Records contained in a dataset
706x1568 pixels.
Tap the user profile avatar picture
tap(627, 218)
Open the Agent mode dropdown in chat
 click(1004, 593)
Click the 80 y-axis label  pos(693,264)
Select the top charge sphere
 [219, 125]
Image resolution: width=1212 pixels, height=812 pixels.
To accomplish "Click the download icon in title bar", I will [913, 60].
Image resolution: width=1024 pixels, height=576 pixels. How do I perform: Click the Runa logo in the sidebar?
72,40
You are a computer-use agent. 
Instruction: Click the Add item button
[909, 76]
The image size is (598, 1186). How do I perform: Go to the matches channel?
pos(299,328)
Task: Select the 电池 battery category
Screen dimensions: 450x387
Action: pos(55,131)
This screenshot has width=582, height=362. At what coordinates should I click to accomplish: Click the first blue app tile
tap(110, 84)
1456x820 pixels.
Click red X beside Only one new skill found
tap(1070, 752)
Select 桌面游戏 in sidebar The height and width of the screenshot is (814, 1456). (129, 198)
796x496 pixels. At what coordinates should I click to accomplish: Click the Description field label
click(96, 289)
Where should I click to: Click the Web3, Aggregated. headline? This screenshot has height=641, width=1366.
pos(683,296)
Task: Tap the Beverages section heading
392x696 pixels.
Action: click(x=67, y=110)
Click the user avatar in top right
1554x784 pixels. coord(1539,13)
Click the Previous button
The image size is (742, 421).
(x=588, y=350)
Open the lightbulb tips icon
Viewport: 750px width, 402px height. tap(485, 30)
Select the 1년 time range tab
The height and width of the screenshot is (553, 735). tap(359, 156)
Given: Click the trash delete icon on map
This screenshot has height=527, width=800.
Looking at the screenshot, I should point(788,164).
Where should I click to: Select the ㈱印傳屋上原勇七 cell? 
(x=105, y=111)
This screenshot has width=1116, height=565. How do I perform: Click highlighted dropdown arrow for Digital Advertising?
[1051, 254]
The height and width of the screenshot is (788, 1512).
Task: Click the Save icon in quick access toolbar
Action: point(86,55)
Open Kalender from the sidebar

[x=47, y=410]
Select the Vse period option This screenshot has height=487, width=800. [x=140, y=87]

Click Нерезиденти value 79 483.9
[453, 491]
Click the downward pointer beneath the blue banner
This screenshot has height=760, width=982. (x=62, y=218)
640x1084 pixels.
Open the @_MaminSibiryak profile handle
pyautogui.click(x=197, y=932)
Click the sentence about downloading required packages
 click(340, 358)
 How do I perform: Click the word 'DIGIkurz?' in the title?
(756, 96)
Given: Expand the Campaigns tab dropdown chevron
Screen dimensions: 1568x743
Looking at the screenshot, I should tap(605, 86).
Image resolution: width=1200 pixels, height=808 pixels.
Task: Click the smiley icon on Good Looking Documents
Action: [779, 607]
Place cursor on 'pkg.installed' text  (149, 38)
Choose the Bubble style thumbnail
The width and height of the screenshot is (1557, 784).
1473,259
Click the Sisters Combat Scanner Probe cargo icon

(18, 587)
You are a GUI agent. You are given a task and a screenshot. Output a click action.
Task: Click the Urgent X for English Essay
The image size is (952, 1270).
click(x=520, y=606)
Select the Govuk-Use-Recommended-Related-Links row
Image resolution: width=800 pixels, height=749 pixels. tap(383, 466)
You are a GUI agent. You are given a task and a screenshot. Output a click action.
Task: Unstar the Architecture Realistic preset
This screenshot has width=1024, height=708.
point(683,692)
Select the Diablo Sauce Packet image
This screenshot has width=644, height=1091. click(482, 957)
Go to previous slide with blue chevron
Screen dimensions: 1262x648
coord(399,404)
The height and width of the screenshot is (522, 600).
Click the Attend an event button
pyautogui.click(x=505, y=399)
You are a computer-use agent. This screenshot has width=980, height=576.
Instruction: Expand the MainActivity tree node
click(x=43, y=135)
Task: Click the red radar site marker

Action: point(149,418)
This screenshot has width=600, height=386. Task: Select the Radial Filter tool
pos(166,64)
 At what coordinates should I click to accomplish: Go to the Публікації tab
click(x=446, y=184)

[EXERCISE AIM] Exactly and exclusively, repeat the lines from the line that contains "Task: Unstar the" through the end of the records, both ends included.

[ANSWER FOR THE TASK]
Task: Unstar the Architecture Realistic preset
This screenshot has width=1024, height=708.
point(683,692)
Select the Diablo Sauce Packet image
This screenshot has width=644, height=1091. click(482, 957)
Go to previous slide with blue chevron
Screen dimensions: 1262x648
coord(399,404)
The height and width of the screenshot is (522, 600).
Click the Attend an event button
pyautogui.click(x=505, y=399)
You are a computer-use agent. This screenshot has width=980, height=576.
Instruction: Expand the MainActivity tree node
click(x=43, y=135)
Task: Click the red radar site marker

Action: point(149,418)
This screenshot has width=600, height=386. Task: Select the Radial Filter tool
pos(166,64)
 At what coordinates should I click to accomplish: Go to the Публікації tab
click(x=446, y=184)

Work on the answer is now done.